Estuvo en el Hotel Florida de la Gran Vía de Madrid con Hemingway, Dos Passos y otros, que elaboraban teorías sobre el fascismo y su avance. A diferencia de ellos, no le bastaba la retaguardia. Se coló en el desembarco de Normandía, disfrazada de camillera, encerrada en un cuarto de baño. Su valor avergonzaba a otros reporteros menos osados, que no cejaban de decir que aquel no era trabajo para una mujer.

De ascendencia judía, denunció los campos de concentración cuando aún se negaba su existencia en Europa. Las líneas de que dedica a Dachau y a los esqueletos con vida que encuentran allí rasgan el alma. No deja nunca de sorprenderse por el horror, ni de narrarlo con idéntica furia.

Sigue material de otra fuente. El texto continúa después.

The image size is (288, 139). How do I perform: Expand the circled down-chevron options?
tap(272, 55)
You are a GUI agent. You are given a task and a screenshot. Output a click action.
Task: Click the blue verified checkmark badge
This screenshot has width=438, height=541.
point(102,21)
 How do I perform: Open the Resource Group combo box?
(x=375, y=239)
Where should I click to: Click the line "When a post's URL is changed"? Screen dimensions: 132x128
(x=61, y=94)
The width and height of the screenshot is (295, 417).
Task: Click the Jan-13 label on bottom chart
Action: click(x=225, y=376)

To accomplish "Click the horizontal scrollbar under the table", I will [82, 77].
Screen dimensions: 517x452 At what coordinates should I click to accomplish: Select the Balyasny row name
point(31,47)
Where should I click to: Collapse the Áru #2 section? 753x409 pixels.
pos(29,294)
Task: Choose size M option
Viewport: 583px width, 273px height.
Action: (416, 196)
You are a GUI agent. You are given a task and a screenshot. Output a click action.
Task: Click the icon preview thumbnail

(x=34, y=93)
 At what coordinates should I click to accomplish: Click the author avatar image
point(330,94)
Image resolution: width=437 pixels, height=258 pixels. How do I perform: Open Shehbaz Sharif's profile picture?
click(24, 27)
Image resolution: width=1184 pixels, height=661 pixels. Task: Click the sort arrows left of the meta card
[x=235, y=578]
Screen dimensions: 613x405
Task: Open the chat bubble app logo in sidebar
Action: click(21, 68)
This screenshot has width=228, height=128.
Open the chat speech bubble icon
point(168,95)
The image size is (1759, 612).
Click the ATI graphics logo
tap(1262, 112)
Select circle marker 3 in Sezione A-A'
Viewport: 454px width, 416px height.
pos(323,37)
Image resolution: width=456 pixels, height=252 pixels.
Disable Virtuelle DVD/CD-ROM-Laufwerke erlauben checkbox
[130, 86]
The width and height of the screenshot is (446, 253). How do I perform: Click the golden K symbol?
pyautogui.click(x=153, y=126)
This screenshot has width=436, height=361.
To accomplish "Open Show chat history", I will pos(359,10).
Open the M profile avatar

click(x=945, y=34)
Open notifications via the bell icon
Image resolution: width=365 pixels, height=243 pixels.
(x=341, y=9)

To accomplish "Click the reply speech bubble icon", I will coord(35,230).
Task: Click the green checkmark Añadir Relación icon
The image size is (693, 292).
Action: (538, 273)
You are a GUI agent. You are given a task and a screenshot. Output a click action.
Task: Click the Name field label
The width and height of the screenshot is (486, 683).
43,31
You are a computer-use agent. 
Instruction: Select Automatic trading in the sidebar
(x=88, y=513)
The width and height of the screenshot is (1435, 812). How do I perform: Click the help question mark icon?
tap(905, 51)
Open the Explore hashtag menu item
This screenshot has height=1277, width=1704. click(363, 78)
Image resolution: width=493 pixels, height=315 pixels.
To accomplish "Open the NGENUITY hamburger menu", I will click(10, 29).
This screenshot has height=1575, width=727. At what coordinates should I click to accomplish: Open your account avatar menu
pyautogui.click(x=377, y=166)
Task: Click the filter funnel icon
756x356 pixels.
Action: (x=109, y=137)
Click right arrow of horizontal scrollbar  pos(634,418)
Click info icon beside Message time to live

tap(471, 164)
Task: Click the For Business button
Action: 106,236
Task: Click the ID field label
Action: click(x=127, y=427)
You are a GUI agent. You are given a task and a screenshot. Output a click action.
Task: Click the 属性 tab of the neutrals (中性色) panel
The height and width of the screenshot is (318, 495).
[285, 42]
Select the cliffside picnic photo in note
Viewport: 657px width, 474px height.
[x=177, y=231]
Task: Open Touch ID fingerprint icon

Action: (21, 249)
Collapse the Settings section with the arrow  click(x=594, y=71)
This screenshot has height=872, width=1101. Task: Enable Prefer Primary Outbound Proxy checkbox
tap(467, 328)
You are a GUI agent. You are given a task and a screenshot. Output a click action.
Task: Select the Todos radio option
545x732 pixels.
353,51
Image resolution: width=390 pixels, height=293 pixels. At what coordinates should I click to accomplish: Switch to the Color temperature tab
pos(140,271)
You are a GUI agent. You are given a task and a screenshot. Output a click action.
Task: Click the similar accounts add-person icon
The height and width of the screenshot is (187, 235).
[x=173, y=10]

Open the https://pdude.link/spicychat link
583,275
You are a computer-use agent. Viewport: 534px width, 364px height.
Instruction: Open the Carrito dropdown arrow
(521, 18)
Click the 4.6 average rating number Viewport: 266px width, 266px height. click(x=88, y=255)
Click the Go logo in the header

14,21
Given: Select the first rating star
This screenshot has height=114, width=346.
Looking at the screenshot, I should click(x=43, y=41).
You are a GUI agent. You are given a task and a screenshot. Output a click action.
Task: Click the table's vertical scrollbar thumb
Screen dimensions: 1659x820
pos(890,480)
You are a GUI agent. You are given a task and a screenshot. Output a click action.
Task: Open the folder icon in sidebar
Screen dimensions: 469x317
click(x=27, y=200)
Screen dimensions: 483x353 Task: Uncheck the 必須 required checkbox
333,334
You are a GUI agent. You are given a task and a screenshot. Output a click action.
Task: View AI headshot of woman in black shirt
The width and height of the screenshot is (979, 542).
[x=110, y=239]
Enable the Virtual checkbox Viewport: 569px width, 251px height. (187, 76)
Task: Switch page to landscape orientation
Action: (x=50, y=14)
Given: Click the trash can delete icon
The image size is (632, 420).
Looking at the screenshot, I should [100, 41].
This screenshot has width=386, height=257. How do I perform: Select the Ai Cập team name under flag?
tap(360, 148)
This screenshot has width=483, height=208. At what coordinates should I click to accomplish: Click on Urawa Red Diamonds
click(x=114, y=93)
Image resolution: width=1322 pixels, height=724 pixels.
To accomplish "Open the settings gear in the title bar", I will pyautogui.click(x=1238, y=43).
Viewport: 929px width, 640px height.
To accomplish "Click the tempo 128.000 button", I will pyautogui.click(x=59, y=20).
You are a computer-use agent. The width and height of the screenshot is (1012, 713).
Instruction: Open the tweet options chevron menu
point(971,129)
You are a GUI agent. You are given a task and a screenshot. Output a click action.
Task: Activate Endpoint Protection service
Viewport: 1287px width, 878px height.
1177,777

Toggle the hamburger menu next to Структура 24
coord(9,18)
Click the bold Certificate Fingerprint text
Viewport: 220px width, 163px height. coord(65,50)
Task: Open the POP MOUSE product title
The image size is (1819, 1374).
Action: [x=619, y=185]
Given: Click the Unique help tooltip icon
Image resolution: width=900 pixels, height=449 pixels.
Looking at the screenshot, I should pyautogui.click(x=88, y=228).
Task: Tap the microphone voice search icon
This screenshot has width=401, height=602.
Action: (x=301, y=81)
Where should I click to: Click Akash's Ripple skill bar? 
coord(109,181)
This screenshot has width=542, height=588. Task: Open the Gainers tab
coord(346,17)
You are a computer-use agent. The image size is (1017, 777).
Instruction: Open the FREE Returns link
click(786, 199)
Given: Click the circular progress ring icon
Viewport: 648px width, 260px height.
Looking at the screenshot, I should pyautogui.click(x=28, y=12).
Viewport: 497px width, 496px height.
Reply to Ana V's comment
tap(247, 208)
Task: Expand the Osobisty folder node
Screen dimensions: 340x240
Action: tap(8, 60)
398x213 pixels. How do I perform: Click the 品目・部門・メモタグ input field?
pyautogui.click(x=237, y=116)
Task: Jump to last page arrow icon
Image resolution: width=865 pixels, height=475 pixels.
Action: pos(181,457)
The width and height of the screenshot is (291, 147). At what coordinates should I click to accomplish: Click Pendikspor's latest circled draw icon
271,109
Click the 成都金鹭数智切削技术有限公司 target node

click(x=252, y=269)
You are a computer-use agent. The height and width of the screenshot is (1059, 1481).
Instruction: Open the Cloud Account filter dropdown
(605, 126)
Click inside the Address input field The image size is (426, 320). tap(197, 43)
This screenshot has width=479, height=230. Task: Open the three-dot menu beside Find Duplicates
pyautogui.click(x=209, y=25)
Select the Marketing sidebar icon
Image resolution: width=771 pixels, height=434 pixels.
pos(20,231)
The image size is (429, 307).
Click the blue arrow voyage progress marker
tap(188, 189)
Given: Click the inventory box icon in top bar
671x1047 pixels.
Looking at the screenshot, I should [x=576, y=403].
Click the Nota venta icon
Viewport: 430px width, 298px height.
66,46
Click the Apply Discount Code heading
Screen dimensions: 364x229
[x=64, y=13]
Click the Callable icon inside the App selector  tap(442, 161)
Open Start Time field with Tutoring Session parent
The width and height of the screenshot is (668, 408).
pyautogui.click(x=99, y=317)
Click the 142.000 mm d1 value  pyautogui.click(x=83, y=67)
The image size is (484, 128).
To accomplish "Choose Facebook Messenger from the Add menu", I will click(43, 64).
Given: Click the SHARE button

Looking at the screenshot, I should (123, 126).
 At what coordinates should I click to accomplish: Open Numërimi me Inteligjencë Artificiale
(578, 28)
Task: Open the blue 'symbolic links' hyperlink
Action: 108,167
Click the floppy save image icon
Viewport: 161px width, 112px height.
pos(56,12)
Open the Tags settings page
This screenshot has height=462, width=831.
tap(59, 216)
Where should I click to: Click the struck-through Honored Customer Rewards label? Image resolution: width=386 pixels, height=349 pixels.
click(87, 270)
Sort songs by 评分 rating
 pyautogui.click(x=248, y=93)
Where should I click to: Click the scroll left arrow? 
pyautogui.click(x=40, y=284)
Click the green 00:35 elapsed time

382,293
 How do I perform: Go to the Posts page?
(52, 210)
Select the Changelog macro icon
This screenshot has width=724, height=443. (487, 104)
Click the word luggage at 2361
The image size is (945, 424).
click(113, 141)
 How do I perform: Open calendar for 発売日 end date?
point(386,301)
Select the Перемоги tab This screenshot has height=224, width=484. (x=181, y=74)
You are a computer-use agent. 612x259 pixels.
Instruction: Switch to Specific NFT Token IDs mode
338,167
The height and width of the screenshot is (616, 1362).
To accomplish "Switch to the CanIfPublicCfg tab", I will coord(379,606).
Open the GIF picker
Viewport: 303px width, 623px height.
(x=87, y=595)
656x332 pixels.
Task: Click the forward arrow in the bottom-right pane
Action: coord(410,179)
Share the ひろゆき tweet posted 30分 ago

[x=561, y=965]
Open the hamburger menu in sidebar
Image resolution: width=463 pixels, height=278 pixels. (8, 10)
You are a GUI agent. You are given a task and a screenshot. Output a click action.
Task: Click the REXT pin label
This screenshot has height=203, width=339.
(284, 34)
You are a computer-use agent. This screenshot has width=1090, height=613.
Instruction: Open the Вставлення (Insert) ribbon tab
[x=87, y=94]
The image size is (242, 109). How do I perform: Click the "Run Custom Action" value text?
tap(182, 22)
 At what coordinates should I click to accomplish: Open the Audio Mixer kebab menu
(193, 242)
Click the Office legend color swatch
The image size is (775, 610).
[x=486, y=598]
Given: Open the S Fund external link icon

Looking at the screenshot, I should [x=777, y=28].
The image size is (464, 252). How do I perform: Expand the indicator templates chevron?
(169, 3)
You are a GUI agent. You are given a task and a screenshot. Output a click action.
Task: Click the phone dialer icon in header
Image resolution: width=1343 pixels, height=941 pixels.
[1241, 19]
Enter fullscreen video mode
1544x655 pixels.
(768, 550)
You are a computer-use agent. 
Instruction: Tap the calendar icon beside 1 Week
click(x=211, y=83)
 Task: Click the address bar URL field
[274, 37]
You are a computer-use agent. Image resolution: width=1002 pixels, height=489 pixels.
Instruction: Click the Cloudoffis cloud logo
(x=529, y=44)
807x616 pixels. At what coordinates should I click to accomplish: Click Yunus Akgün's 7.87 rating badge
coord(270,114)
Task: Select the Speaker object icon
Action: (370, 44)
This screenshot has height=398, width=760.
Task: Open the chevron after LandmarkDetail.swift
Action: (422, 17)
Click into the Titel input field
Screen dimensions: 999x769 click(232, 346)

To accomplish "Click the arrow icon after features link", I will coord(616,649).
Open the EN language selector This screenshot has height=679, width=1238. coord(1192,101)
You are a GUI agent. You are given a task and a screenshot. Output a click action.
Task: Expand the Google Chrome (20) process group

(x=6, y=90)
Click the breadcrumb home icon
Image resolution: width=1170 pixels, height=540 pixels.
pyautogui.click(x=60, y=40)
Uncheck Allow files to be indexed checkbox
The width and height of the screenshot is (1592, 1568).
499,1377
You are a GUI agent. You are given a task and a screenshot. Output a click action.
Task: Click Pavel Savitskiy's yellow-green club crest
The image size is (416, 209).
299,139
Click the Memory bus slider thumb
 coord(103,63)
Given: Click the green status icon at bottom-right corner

En 1945 Hemingway, tras varios años de quejas y de llamadas de atención, colmó su vaso. El escritor hacía todo lo que podía por entorpecer sus viajes y su trabajo. ¿Eres reportera de guerra, o eres mi mujer? La respuesta fue tajante. Ni su prosa ni su carácter soportaban tonterías. Primero en sus crónicas, luego en sus libros, Martha otorgaba el protagonismo a los insignificantes, a las mujeres, a los anónimos. Frase corta, sencilla e impactante. Otro paso, otra guerra. Allá va. Lean El rostro de la guerra. Ahí cuenta todo. Casi todo.

Porque después llegará Vietnam, y las guerras arabe-israelíes. Ya era una anciana cuando cubrió Guatemala o El Salvador, y pasaba de los 80 cuando informó de la invasión estadounidenses de Panamá. No le importaban las polémicas, pero prefería la verdad. Una puede ser en la vida lo que se le antoje, siempre que esté dispuesta a pagar un precio por ello. Y entre otras cosas, como precio a pagar por su libertad, Martha decidió cuándo deseaba morir. Fue en 1998. Se había quedado ciega y dependiente, sus amores eran cosa del pasado. La mujer esbelta que vigilaba su peso, que se dedicaba siempre unos minutos de gimnasia al día, que vestía con corrección incluso bajo las peores circunstancias, porque afirmaba que una buena presencia resultaba algo imprescindible abrirse paso en el mundo, tomó una píldora de cianuro.